FM:SLDF notes that the 413th BattleMech Division was originally part of 11th Army’s XXVII Corps, and was noted for having a dedication to steampunk culture. However, HLoT1 places the XXVII Corps in the 15th Army Group, rather than the 2nd, with 11th Army assigned to the Zebebelgenubi/Nusakan operational area. Looking at the details of the Nusakan battle (where XXVII forces took part) most of the fighting seems to have been done by WarShips and aerospace fighters – major fleet engagements, airstrikes with nukes to drive the Republicans into their Castles Brian, etc. I suppose it’s possible that the 413th BattleMech division was temporarily seconded to Milton to oversee the volunteers as they fought the weak Amaris garrison, while their WarShips and other escorts were securing the Nusakan system. (Sending ground troops in before enemy space assets had been degraded proved costly – HLoT 1 notes that XXVII Corps lost 15 regiments of ground troops when their transports were destroyed en route to the planet. Perhaps High Command didn’t want to risk the ‘Mechs, and held them back until orbital insertion paths could be secured.)
In addition, H:LoT1 says only a small collection of mercenaries and Patriot forces were on Milton, but this story pits the SLDF against the 23rd Republican Division, which was split between Alioth (14th Amaris Dragoons & 23rd Battle Regiment) and Milton (43rd Amaris Hussars, 22nd Amaris Dragoons, 212th Amaris Cuirassiers – with supporting artillery and mechanized infantry, plus enough air cover to be able to deny the SLDF air superiority).
One “Hail Mary” to square the continuity issues would be to assume that Block was orchestrating an epic deception – falsifying unit numbers, orders, logistics records, etc. to bamboozle the Krypteia/AsRoc, and some of his tinkering may have led Victor Steiner-Davion and his research team down some false paths as they compiled H:LoT I & II, at least in areas where Block was active. Or, as part of the deception on Milton, Block had Rice and the other Volunteer Regiment troops so totally in the dark that they were misled about the identity of which army group they were part of, what divisions supported them, and which foes they faced…or even what year it was ;)

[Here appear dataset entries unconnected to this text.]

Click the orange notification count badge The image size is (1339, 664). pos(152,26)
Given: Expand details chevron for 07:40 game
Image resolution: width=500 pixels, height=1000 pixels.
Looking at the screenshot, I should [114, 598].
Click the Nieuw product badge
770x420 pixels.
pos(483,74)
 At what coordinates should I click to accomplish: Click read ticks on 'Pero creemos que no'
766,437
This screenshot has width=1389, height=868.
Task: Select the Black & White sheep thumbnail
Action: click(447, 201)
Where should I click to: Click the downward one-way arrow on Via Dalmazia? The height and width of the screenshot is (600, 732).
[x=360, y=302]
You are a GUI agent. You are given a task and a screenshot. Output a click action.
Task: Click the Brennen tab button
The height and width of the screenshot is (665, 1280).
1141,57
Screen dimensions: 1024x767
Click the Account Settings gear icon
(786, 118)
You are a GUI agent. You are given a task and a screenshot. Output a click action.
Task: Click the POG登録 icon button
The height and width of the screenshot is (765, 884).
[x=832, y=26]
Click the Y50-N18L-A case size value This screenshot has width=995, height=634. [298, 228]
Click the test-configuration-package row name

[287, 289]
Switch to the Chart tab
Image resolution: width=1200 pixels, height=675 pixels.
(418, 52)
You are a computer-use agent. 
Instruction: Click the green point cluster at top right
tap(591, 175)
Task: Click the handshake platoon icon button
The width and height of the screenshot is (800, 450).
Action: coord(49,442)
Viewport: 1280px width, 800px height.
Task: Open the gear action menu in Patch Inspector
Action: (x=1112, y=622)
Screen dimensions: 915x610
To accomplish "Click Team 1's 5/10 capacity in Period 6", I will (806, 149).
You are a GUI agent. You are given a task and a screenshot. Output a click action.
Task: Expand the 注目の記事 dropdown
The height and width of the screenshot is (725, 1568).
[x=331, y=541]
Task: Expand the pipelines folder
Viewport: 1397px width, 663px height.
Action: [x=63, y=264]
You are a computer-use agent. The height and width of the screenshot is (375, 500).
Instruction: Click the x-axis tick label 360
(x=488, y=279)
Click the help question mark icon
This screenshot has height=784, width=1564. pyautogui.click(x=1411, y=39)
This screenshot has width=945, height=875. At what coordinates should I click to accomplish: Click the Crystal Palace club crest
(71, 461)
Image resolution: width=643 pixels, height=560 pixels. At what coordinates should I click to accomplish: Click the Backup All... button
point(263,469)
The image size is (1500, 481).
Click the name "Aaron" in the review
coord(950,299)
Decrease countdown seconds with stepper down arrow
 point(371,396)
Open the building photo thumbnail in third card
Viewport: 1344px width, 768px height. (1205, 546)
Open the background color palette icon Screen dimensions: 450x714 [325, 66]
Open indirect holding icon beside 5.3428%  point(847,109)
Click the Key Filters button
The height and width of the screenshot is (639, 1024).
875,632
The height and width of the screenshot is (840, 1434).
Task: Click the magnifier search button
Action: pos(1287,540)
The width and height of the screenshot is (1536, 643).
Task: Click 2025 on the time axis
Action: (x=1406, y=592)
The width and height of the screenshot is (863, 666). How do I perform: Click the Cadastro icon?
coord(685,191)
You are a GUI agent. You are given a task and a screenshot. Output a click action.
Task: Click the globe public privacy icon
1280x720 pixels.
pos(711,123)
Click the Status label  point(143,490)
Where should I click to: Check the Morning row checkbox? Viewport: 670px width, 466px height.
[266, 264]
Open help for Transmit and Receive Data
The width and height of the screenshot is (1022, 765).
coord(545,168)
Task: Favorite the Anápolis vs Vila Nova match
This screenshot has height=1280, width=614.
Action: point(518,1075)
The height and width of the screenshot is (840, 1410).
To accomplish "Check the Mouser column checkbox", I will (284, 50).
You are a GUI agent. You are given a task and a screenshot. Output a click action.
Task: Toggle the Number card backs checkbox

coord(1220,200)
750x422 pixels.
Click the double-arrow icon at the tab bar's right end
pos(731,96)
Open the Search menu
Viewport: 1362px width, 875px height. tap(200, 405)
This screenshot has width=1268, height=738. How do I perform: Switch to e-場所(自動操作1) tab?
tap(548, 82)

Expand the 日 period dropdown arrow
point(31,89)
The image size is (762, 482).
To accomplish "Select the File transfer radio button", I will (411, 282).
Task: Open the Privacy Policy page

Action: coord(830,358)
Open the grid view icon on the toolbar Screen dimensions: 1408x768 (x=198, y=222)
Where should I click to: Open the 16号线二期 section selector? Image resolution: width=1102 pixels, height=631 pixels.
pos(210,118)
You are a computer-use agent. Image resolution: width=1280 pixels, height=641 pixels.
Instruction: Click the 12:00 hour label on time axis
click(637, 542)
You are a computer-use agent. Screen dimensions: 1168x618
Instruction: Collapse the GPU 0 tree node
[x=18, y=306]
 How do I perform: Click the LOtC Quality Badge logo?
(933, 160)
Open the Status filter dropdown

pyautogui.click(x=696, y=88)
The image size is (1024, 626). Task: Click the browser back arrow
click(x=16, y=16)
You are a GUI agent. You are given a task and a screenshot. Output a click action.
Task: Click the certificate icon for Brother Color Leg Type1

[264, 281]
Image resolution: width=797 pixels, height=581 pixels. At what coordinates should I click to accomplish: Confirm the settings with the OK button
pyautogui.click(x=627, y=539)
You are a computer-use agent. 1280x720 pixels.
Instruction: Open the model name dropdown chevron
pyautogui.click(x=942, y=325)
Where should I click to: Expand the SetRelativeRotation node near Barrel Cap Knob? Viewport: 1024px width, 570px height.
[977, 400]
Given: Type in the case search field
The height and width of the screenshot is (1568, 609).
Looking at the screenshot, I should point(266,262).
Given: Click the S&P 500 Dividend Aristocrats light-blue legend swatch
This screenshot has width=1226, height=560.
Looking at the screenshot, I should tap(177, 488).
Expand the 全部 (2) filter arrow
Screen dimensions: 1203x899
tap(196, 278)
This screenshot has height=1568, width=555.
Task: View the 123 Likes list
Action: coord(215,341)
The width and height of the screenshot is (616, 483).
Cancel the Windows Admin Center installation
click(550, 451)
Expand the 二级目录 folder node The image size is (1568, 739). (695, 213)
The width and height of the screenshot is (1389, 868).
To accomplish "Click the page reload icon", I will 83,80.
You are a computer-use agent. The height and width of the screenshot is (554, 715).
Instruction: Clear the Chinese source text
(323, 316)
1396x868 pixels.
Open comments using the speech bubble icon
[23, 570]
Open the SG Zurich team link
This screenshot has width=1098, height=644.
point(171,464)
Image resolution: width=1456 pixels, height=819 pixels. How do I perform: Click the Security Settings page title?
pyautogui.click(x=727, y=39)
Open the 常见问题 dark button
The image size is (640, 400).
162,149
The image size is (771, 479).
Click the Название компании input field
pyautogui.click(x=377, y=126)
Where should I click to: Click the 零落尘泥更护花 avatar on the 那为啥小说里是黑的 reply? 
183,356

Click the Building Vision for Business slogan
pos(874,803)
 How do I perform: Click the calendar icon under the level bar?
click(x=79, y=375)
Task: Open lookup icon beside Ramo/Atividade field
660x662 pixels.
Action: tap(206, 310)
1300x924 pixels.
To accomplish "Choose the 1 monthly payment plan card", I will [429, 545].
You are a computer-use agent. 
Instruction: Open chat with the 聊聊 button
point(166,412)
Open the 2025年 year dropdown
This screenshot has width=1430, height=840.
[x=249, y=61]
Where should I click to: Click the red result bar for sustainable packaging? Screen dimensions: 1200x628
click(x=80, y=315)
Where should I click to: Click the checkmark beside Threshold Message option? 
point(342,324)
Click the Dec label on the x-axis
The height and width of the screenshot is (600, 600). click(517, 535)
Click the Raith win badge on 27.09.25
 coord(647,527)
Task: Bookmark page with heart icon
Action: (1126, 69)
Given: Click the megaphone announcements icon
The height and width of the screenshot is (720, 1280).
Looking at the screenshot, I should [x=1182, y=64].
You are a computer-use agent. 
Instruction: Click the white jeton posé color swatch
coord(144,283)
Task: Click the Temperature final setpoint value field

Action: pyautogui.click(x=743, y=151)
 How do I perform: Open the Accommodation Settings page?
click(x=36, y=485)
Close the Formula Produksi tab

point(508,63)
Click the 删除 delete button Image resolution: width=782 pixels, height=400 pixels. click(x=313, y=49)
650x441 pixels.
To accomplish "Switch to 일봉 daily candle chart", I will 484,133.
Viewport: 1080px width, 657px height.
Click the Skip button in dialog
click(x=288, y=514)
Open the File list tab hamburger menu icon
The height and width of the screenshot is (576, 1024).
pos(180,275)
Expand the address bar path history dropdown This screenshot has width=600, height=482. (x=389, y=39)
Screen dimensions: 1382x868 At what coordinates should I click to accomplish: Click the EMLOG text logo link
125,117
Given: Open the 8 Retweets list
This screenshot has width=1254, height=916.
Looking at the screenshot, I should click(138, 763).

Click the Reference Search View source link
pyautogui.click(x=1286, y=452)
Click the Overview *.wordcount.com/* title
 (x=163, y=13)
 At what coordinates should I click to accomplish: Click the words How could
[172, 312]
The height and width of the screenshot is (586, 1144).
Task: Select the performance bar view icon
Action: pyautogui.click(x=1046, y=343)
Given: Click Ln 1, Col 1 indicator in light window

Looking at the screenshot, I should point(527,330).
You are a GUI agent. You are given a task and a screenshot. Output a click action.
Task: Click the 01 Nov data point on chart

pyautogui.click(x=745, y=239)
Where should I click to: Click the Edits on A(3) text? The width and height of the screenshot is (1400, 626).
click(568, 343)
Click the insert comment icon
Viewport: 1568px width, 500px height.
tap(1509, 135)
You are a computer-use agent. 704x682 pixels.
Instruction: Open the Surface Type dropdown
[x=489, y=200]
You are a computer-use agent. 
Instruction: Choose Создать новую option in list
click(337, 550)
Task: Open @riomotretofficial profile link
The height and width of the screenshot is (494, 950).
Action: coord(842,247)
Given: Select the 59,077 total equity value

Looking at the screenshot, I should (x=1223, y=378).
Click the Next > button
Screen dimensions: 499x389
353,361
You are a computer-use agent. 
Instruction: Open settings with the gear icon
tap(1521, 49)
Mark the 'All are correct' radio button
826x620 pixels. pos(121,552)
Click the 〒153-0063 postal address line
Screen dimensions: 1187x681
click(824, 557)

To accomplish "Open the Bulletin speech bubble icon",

[It’s clear that this story, predating the Liberation of Terra Historicals, and tucked away in the massive “25 Years of Art and Fiction” anthology, was overlooked or disregarded by the Historical authors, leading to continuity issues. However, I generally try to figure out a way that the events depicted in the fiction could square with the sourcebook accounts, even if dates and the like need to be adjusted. Better suggestions for reconciliation of the accounts are welcomed.]